Directions for this task: Starting at the line of the data that contains "How do I perform: Click the Teaching" and ending after the line that contains "Looking at the screenshot, I should point(310,30).", reproduce those lines, replacing "icon" with "symbol" and leaving everything else unchanged.

Data for the task:
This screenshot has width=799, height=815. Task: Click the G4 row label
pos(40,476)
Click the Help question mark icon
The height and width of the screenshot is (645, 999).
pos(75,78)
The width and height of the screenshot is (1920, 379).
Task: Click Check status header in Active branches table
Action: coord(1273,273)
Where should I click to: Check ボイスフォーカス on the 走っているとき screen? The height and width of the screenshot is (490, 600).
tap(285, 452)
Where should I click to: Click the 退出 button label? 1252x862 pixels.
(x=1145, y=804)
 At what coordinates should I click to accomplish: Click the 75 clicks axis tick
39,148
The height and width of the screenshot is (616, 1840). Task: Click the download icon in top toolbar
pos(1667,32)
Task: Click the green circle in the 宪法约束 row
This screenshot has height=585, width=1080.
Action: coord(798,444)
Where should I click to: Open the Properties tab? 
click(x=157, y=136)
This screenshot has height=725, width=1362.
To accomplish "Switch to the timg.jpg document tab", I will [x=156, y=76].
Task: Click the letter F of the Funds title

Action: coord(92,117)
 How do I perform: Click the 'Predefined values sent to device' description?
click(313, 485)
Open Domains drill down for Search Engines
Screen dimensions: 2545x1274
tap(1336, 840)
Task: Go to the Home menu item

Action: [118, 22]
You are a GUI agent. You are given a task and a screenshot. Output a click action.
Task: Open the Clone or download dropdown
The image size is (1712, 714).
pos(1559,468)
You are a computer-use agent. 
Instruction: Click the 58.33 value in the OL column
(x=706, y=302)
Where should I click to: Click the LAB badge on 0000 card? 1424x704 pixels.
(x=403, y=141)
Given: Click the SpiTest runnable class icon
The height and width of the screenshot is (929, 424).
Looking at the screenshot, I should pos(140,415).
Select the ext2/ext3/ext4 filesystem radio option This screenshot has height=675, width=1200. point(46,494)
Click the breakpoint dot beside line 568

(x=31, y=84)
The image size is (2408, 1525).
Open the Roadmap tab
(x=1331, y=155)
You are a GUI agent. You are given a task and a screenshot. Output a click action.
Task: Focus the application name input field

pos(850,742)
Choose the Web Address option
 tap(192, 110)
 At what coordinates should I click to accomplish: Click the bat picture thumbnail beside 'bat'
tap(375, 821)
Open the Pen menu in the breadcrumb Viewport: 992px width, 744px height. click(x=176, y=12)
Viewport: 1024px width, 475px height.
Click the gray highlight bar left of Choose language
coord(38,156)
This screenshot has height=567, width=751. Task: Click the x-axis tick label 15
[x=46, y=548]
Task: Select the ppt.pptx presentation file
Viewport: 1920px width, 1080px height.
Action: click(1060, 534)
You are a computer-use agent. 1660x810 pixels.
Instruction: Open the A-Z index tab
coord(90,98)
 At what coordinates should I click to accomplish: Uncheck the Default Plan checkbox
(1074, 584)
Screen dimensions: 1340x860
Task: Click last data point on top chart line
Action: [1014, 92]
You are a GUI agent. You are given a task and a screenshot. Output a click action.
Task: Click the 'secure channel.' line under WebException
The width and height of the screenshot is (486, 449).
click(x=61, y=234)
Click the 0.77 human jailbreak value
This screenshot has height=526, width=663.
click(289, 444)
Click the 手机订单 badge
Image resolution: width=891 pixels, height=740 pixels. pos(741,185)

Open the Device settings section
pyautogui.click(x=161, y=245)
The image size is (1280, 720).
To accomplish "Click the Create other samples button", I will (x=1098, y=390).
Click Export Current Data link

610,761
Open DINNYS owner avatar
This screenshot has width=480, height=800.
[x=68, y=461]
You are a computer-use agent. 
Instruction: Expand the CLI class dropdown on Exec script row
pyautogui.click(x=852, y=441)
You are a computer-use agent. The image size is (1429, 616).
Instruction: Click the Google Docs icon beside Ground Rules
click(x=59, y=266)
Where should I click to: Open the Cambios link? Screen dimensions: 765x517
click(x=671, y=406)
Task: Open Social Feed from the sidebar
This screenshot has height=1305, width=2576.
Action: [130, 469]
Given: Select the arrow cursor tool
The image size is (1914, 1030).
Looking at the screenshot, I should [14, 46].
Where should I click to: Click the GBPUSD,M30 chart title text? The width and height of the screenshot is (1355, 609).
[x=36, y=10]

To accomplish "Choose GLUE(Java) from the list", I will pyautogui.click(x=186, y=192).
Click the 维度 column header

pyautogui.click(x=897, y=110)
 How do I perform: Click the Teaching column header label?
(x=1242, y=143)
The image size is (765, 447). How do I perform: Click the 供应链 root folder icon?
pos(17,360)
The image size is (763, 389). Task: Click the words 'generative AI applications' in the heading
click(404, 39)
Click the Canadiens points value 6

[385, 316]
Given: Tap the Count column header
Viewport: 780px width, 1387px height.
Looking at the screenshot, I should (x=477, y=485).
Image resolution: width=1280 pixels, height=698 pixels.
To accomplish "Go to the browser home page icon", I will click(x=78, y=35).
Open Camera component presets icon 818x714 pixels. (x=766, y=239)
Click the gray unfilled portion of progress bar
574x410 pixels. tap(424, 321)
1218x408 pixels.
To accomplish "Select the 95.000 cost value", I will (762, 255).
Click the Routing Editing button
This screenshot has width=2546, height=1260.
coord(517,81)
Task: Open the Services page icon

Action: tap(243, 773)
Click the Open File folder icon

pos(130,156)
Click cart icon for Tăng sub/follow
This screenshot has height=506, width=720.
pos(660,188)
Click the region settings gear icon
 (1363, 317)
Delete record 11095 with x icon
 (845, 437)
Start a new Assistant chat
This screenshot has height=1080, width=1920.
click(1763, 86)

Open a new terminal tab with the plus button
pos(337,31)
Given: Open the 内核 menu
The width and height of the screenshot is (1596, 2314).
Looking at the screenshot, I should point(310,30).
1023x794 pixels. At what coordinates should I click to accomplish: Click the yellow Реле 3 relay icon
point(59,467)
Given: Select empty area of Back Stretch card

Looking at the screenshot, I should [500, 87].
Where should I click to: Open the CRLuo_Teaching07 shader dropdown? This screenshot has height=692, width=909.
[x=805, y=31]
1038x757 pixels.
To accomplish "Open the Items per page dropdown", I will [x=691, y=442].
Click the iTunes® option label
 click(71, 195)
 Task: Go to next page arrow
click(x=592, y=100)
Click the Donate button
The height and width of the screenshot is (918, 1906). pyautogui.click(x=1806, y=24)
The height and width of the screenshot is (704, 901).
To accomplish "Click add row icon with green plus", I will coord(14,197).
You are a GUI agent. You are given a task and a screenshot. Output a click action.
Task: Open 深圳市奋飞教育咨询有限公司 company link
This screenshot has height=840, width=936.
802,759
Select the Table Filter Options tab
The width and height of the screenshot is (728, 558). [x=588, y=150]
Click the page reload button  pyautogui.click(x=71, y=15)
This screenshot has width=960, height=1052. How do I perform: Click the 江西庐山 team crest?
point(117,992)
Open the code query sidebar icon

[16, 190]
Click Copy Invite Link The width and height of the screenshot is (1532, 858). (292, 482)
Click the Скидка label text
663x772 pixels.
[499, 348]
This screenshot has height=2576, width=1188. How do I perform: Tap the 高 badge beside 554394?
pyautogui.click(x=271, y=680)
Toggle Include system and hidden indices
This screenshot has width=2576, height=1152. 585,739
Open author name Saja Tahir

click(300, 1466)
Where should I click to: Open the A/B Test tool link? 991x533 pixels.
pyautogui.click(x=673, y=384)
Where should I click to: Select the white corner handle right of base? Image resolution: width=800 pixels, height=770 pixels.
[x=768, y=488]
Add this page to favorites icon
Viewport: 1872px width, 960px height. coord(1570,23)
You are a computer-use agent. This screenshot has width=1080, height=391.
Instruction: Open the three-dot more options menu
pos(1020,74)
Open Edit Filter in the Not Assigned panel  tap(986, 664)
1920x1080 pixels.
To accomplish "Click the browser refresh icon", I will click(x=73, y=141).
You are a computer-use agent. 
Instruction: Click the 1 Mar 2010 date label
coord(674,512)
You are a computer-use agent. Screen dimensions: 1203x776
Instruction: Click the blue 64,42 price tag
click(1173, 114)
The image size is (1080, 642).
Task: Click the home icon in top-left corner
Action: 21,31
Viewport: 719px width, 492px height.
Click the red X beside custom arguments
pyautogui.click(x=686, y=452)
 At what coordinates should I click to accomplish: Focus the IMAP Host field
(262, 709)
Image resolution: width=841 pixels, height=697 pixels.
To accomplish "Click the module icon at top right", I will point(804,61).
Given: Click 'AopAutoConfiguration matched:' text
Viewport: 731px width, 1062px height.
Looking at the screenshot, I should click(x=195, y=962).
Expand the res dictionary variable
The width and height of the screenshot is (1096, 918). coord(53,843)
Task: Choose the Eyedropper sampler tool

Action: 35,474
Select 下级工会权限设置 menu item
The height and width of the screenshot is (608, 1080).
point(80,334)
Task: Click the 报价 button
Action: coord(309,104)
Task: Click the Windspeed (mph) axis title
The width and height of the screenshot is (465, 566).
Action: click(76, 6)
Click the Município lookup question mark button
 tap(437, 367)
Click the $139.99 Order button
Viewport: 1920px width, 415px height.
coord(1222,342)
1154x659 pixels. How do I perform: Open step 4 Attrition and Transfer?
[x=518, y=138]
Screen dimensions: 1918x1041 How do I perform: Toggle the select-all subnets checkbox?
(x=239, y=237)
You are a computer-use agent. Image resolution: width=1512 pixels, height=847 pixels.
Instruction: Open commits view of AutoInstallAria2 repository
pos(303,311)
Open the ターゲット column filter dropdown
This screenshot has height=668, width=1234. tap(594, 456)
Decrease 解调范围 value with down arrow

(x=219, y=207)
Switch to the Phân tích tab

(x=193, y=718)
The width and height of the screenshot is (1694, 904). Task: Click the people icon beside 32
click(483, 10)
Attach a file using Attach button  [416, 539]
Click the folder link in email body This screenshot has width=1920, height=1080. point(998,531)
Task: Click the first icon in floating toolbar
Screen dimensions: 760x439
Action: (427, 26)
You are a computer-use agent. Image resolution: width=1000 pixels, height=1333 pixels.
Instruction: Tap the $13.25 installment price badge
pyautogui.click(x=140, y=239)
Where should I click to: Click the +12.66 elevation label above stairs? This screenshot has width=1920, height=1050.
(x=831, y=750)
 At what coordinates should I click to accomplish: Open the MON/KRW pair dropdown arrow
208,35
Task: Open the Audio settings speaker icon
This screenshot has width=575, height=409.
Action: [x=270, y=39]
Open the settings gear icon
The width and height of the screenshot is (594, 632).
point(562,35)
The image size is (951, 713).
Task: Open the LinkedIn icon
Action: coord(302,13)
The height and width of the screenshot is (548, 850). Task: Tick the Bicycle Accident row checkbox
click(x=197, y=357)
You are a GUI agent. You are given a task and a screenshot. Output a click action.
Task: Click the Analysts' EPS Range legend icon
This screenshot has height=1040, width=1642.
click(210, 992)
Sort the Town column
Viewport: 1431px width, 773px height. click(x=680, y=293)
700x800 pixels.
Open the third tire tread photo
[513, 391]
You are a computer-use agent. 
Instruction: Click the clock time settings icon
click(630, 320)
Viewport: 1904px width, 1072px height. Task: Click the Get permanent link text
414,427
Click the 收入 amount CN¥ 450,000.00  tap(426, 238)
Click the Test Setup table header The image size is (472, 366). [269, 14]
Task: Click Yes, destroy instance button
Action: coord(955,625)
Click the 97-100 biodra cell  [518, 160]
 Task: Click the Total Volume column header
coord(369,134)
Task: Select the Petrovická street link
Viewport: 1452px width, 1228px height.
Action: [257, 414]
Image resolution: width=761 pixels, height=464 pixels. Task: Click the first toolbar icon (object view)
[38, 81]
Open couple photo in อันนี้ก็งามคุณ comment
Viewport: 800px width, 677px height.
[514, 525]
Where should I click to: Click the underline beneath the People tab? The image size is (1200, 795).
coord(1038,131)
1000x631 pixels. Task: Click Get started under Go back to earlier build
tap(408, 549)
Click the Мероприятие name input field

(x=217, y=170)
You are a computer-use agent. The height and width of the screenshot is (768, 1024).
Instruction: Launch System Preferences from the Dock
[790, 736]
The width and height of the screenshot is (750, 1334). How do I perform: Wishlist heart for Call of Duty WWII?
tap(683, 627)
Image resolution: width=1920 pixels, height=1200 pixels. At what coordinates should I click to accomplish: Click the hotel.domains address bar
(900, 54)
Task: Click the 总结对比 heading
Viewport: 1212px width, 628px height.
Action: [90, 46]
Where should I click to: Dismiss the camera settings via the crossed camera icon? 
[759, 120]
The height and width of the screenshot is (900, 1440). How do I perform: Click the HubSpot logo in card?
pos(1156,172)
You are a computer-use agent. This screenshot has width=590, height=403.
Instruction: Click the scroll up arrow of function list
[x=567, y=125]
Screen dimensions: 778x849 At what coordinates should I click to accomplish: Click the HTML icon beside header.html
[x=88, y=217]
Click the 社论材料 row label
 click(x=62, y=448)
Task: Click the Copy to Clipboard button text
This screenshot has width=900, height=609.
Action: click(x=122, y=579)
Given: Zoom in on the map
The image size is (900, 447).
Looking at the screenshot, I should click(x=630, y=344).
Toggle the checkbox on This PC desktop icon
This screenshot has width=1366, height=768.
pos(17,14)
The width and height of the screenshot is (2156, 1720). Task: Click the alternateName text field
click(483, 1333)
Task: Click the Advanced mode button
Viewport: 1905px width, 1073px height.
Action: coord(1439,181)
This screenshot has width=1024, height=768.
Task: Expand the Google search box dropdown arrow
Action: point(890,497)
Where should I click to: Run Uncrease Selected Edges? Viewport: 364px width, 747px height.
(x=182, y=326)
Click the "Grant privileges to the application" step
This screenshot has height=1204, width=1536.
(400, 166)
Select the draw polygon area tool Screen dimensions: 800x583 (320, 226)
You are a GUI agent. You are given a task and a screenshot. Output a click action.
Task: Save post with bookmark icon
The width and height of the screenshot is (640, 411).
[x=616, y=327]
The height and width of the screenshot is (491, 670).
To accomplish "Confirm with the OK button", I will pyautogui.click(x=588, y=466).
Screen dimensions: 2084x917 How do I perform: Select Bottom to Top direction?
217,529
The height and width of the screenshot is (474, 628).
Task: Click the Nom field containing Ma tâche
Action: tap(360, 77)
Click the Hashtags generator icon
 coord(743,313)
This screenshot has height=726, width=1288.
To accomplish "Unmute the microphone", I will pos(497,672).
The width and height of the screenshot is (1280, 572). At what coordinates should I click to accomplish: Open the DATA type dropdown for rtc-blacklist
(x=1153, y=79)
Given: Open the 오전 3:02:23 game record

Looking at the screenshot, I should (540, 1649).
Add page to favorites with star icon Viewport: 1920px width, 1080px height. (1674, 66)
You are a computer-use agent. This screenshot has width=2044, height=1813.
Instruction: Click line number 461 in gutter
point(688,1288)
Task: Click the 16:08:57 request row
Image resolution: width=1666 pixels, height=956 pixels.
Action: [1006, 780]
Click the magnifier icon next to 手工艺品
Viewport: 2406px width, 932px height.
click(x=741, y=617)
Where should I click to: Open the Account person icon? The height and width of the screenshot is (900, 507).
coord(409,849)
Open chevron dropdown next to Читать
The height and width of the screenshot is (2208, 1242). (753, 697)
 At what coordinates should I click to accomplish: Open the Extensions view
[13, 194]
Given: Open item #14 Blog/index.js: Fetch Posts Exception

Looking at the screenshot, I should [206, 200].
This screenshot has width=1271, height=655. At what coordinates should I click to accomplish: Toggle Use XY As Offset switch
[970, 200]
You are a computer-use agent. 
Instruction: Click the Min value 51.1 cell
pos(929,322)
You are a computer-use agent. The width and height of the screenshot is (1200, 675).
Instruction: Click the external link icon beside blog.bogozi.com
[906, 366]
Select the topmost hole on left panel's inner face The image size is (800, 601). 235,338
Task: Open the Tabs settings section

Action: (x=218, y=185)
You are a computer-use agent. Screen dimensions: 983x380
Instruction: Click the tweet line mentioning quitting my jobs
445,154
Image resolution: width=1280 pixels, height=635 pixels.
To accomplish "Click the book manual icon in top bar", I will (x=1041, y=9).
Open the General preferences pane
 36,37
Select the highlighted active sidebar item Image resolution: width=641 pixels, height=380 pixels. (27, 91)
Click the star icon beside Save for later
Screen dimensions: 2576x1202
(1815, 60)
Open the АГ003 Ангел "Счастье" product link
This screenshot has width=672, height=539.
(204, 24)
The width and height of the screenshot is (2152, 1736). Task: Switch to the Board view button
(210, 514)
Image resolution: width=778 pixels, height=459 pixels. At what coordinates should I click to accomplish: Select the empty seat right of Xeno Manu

Task result:
 How do I perform: Click the Teaching column header label?
(x=1242, y=143)
The image size is (765, 447). How do I perform: Click the 供应链 root folder symbol?
pos(17,360)
The image size is (763, 389). Task: Click the words 'generative AI applications' in the heading
click(404, 39)
Click the Canadiens points value 6

[385, 316]
Given: Tap the Count column header
Viewport: 780px width, 1387px height.
Looking at the screenshot, I should (x=477, y=485).
Image resolution: width=1280 pixels, height=698 pixels.
To accomplish "Go to the browser home page symbol", I will click(x=78, y=35).
Open Camera component presets symbol 818x714 pixels. (x=766, y=239)
Click the gray unfilled portion of progress bar
574x410 pixels. tap(424, 321)
1218x408 pixels.
To accomplish "Select the 95.000 cost value", I will (762, 255).
Click the Routing Editing button
This screenshot has width=2546, height=1260.
coord(517,81)
Task: Open the Services page symbol

Action: tap(243, 773)
Click the Open File folder symbol

pos(130,156)
Click cart symbol for Tăng sub/follow
This screenshot has height=506, width=720.
pos(660,188)
Click the region settings gear symbol
 (1363, 317)
Delete record 11095 with x symbol
 (845, 437)
Start a new Assistant chat
This screenshot has height=1080, width=1920.
click(1763, 86)

Open a new terminal tab with the plus button
pos(337,31)
Given: Open the 内核 menu
The width and height of the screenshot is (1596, 2314).
Looking at the screenshot, I should point(310,30).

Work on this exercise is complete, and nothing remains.